=== Section Start ===

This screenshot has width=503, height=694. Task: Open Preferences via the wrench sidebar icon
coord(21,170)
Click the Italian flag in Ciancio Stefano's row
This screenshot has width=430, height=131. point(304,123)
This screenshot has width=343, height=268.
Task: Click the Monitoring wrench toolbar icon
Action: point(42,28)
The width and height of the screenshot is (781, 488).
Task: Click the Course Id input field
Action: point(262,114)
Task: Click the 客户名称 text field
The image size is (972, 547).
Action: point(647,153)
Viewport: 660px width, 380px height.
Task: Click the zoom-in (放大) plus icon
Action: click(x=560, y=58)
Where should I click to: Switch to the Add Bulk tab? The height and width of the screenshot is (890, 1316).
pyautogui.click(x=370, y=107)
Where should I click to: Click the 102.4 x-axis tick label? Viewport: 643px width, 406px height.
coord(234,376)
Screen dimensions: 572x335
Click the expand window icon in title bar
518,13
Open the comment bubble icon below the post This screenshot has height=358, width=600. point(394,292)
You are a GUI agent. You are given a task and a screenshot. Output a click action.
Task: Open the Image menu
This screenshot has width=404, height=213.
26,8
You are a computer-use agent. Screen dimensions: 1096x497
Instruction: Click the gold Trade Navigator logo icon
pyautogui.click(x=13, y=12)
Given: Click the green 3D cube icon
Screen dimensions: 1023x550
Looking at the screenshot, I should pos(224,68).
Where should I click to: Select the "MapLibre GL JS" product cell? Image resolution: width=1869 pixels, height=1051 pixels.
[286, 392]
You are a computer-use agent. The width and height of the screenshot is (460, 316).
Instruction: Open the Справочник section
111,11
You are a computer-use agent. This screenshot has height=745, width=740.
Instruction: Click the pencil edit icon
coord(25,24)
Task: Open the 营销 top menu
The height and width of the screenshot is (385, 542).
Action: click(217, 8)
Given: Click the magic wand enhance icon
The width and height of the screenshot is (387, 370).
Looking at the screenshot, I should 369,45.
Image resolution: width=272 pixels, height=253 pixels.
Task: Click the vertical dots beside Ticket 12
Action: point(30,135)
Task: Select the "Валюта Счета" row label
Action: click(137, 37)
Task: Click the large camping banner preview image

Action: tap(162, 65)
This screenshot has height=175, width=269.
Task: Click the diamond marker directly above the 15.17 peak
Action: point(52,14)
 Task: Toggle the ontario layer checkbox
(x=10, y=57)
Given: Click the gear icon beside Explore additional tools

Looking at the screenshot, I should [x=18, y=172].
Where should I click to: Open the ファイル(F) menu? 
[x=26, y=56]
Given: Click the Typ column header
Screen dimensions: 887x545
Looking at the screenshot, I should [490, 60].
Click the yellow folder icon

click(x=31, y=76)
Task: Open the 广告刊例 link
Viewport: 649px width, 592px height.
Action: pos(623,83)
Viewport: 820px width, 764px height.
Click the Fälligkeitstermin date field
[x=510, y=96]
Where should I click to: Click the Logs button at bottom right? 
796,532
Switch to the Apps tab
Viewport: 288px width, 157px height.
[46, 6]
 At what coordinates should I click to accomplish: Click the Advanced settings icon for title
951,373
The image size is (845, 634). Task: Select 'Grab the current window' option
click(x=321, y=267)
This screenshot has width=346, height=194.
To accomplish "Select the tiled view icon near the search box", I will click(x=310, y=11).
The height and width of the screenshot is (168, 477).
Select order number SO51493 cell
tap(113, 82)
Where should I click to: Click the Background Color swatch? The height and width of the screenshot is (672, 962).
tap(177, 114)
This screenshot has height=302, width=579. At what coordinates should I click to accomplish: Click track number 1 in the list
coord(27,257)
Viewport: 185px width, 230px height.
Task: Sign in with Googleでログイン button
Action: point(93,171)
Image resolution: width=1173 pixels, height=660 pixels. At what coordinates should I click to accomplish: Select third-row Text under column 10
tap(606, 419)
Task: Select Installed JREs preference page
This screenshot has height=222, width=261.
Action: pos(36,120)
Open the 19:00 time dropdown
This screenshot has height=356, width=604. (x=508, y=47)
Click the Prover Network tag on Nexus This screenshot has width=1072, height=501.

=== Section End ===

* **Prompt**
Reading through the records above, report each line in which the string "agent" is found.

* **Result**
You are a GUI agent. You are given a task and a screenshot. Output a click action.
You are a computer-use agent. Screen dimensions: 1096x497
You are a computer-use agent. The width and height of the screenshot is (460, 316).
You are a computer-use agent. This screenshot has height=745, width=740.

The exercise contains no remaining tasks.